Muskie himself remembers the campaign with pleasure. "I visited homes," he recalls, "where the
voters hadn't ever laid eyes on a living Democrat." He enjoyed seeing the whole State, with its
inlets and islands, its great forests. "I'd be elected right now," he told one friend, "If pine trees
could vote."
But even without the help of pine trees, he was elected with a plurality of 60 percent of the votes
cast. He took the oath of office in Washington on January 3, 1959.
In speaking of the forces that have impelled him toward a career of public service, he gives much
credit to his father, the Polish immigrant boy who was born Stephen Marciszewski in a small
village near Cracow, landed in the United States in 1903, and lived to see his son twice
Governor of Maine.
"My father's father was a farmer," says Senator Muskie. "He shared the intense patriotism and
love of liberty which has characterized my ancestors as a people through centuries of oppression.
He early determined that his youngest son (my father) should have an opportunity to build a . . .

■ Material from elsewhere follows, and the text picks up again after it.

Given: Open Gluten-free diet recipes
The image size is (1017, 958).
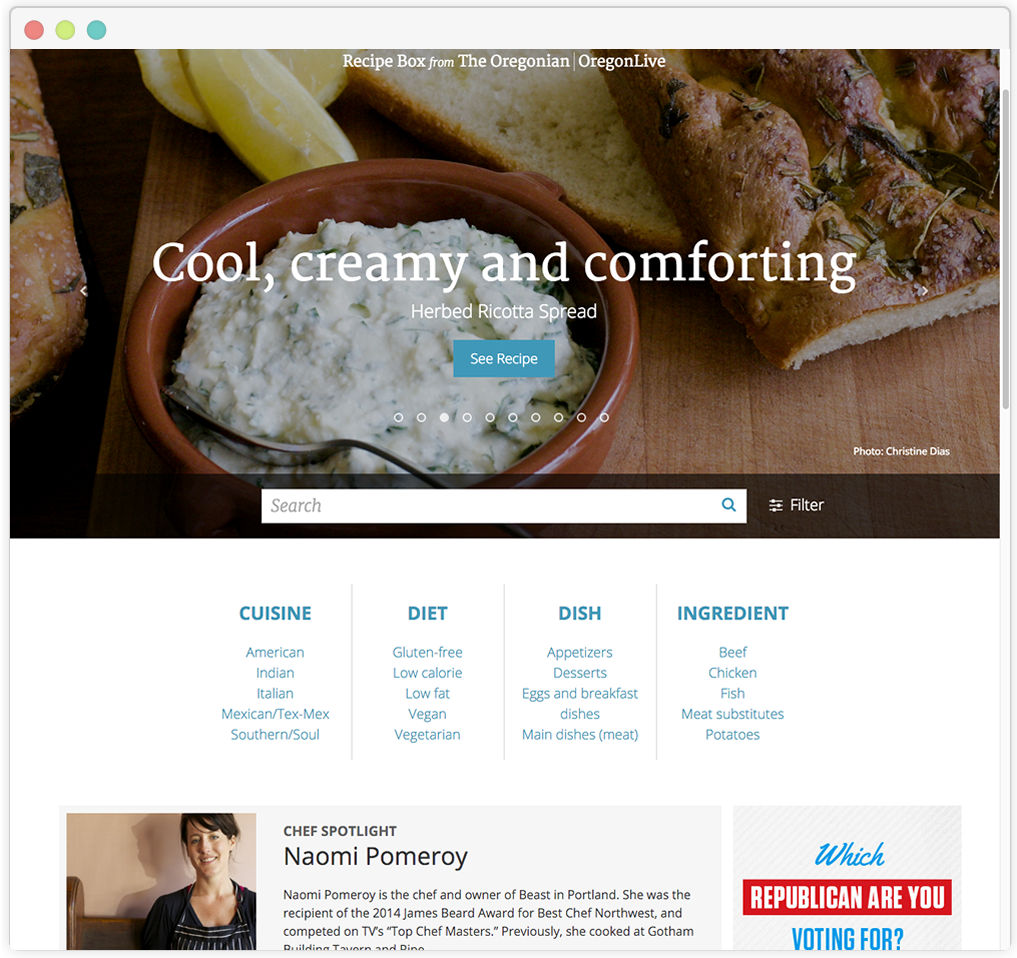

better and freer life than appeared possible under the old tyranny . . . And so it was that, in his
early teens, my father was apprenticed to a tailor. At the age of 17, having learned his trade, he
left his home, embarking on a new life. At his knee I have heard him reminisce, for hours on end,
out of the fullness of his heart, upon his boyhood life -- the close family ties that bound him to
loved ones he was never to see again, the warmth of his father's house, the joys and pleasures of
his childhood. It could not have been easy to leave them behind."' And yet, Muskie remarks,
"What he had lost had been more than offset by what he had gained. Here a man was completely
free to reap the benefits of his own integrity, intellectual, and physical capacity, his own work." If
he needed an example to prove it, Senator Muskie wouldn't have to look far: he could find it in
the solid achievements of his own brilliant career.